With great fanfare, the Government is introducing the pension changes that from 6 April 2015 will give you complete flexibility when you access your pension savings from a money purchase pension scheme after age 55.
The main change is that people will be able to draw as much or as little as they wish, without having to buy an annuity. Of course the option of annuity purchase will still be available and may well be the answer for many people. Regardless of what you choose, you will be able to receive 25% of your pension savings as a tax-free lump sum.
At present, once you start drawing funds directly from your pension, you cannot make any further pension contributions. But from 6 April 2015, you will have a limited ability to make contributions into a money purchase pension. The limit will be £10,000 a year (in addition to any carried forward unused pension relief from previous years) rather than the full £40,000 that is available to others. And unlike this £40,000 standard annual allowance, you will not be able to carry forward the special annual allowance of £10,000; if you don’t use, you will lose.

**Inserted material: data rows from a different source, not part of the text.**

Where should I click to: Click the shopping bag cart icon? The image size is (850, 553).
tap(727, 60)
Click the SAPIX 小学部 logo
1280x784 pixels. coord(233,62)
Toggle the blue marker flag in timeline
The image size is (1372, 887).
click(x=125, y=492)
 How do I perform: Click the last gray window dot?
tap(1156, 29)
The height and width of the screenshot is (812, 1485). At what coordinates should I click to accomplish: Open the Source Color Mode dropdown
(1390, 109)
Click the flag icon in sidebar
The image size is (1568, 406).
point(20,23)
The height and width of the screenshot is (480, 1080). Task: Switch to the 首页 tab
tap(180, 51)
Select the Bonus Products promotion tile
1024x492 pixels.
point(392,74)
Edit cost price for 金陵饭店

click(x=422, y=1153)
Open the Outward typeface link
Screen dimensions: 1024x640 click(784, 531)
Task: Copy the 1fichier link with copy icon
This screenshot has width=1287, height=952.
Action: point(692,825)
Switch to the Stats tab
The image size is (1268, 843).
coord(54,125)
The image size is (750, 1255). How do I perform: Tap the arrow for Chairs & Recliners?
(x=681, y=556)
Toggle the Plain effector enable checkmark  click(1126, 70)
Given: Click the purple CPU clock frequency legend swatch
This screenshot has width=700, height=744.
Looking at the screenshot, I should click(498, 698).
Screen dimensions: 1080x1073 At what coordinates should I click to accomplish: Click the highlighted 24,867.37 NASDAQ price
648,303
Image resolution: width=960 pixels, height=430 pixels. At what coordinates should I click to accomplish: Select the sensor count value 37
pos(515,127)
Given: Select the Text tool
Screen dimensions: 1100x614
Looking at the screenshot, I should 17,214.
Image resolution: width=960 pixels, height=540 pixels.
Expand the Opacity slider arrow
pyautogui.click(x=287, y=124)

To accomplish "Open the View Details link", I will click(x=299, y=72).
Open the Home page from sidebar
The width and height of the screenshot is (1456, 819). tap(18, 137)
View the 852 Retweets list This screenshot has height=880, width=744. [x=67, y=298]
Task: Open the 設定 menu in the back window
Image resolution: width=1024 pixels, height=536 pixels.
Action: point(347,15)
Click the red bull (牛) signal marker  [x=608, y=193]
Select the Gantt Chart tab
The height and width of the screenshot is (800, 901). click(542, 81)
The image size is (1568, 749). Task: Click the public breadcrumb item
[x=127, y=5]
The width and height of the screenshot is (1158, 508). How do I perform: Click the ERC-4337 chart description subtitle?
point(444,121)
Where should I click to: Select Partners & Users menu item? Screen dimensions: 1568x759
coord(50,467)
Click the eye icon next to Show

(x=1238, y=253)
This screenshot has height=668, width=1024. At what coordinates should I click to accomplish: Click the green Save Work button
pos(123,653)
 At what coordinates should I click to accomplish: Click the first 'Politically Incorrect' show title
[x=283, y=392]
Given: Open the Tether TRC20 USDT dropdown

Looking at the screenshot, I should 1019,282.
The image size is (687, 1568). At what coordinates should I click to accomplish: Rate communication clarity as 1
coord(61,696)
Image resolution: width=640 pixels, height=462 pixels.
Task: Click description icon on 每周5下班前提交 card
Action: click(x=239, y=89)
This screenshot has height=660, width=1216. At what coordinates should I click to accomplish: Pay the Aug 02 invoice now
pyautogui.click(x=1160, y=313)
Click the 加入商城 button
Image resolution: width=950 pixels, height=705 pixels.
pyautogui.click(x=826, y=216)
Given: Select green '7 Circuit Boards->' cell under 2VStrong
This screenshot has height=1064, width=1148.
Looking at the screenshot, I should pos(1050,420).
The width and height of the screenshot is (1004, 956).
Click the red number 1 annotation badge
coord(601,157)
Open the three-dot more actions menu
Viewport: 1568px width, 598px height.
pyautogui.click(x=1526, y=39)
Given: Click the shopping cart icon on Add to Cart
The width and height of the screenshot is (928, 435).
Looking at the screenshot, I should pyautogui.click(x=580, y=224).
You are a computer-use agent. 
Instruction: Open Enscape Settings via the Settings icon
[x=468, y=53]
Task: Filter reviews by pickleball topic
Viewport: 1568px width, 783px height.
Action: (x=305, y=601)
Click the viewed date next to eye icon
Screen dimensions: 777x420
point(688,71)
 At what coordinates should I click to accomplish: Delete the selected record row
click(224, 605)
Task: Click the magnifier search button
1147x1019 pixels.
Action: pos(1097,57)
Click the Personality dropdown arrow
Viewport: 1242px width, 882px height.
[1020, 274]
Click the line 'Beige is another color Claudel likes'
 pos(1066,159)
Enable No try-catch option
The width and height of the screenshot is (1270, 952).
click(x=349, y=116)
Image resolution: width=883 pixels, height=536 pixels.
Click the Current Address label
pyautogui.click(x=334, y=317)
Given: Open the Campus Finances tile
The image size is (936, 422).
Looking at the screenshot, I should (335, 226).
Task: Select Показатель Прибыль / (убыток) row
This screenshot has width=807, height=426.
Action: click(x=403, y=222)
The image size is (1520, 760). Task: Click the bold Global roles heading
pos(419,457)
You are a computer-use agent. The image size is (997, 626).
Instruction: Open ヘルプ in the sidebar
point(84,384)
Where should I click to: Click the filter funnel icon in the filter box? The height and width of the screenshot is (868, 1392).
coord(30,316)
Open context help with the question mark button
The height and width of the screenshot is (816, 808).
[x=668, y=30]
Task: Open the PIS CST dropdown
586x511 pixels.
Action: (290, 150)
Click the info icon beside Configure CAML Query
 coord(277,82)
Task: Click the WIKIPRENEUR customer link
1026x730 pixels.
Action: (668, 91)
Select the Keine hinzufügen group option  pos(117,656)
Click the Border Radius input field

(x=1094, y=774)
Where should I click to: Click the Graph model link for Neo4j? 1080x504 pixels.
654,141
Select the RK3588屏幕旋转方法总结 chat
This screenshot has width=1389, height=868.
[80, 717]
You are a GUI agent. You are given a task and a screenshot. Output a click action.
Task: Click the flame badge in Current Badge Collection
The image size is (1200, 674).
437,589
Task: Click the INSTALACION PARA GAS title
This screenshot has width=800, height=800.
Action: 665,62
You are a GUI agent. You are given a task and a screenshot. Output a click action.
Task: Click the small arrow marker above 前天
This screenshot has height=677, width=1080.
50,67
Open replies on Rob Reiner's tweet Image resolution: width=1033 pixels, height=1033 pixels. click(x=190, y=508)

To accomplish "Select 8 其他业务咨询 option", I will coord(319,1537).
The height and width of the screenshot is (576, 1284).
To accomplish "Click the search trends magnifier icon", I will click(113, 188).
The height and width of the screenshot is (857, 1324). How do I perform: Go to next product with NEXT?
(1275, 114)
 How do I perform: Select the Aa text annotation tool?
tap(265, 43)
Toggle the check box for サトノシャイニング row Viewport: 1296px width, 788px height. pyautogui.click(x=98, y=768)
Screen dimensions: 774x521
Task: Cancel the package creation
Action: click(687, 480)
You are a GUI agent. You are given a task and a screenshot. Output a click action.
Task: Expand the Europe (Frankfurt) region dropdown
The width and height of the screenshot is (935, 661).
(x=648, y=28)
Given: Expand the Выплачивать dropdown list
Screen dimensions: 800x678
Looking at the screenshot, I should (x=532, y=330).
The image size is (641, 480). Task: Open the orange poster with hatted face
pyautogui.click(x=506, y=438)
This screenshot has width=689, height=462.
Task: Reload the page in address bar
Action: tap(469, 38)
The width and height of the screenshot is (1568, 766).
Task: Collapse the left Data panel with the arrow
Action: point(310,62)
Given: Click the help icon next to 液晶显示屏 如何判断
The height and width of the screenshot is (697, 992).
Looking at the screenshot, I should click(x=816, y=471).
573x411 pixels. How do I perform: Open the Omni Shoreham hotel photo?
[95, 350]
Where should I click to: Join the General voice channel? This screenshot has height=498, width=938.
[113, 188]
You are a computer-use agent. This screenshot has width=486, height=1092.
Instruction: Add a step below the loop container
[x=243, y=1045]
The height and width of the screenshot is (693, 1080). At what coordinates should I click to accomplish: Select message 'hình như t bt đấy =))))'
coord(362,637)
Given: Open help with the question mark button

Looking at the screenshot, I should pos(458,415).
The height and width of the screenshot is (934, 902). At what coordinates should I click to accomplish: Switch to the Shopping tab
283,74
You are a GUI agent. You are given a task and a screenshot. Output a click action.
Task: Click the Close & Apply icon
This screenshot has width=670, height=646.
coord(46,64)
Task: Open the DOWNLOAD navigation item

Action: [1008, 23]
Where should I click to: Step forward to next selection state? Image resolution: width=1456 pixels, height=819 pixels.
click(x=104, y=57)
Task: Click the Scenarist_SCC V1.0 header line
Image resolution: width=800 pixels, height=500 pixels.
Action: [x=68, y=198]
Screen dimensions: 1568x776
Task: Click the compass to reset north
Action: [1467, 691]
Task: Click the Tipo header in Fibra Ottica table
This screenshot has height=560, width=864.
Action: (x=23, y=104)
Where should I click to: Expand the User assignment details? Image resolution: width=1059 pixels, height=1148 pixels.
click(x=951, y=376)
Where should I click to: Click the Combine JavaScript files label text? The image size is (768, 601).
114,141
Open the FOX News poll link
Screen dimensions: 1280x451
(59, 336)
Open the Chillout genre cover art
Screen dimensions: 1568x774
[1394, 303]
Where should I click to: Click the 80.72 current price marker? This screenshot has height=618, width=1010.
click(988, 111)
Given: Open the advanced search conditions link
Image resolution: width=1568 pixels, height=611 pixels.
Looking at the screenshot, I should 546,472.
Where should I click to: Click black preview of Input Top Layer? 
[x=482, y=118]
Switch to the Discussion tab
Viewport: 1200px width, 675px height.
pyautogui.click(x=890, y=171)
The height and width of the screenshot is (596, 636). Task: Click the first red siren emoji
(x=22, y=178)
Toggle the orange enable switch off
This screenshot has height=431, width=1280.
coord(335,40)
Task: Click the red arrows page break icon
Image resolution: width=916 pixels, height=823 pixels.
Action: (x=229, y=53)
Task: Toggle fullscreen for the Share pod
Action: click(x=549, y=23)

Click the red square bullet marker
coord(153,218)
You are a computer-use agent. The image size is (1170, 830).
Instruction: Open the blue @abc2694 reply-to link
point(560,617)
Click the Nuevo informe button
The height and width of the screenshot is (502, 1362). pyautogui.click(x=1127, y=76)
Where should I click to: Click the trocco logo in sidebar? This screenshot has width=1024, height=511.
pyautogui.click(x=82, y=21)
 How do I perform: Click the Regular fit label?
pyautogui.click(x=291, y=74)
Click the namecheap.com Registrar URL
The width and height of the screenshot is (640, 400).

The reason for this restriction in an otherwise very liberal regime is to stop people of 55 or more from making £40,000 pension contributions and then immediately paying themselves the £40,000 from the pension. That way they would have avoided all national insurance contributions as well as tax on the £40,000.
Even if you are subject to the money purchase annual allowance, the normal £40,000 annual allowance will still be available to cover savings into defined benefit schemes (e.g. those that provide benefits based on the employee’s final earnings). For example, if you have £7,000 of pension savings subject to the £10,000 limit, then £33,000 of the normal annual allowance will be available. If you go over the £10,000 limit, then the excess will be subject to an annual allowance charge and your normal allowance will be £30,000.
Already in drawdown?
But you may have already started pension drawdown. If you are in flexible drawdown, you will be treated the same as anyone else from 6 April 2015, subject to the money purchase annual allowance. But if you are in capped drawdown, you will retain the normal annual allowance assuming your income remains within the capped drawdown limits. One way of protecting your normal annual allowance could be to start capped drawdown now while it is still available, but to do this you must be 55 before 6 April 2015.
You might be tempted to draw all your funds from the pension as quickly as you can. Leaving aside the question of your future income needs, you should always take tax advice before deciding how much to draw from your pension. Any drawings above the tax free lump sum will be subject to income tax. Whatever you leave in the pension plan is free of tax on any investment income and capital gains and will only become taxable when you draw it.
And the Chancellor has announced another reason why you should consider not drawing all of your pension funds. They won’t be subject to inheritance tax on death, although those who inherit them will have to pay income tax when they draw them out after 5 April 2016 and 45% in 2015/16.